Supplied entries:

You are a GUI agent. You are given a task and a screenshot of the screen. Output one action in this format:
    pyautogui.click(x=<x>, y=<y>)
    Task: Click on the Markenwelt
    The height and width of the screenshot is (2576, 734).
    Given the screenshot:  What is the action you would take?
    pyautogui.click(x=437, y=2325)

What you will do: Copy the records above line for line, with no changes.

Answer to the task:
You are a GUI agent. You are given a task and a screenshot of the screen. Output one action in this format:
    pyautogui.click(x=<x>, y=<y>)
    Task: Click on the Markenwelt
    The height and width of the screenshot is (2576, 734).
    Given the screenshot:  What is the action you would take?
    pyautogui.click(x=437, y=2325)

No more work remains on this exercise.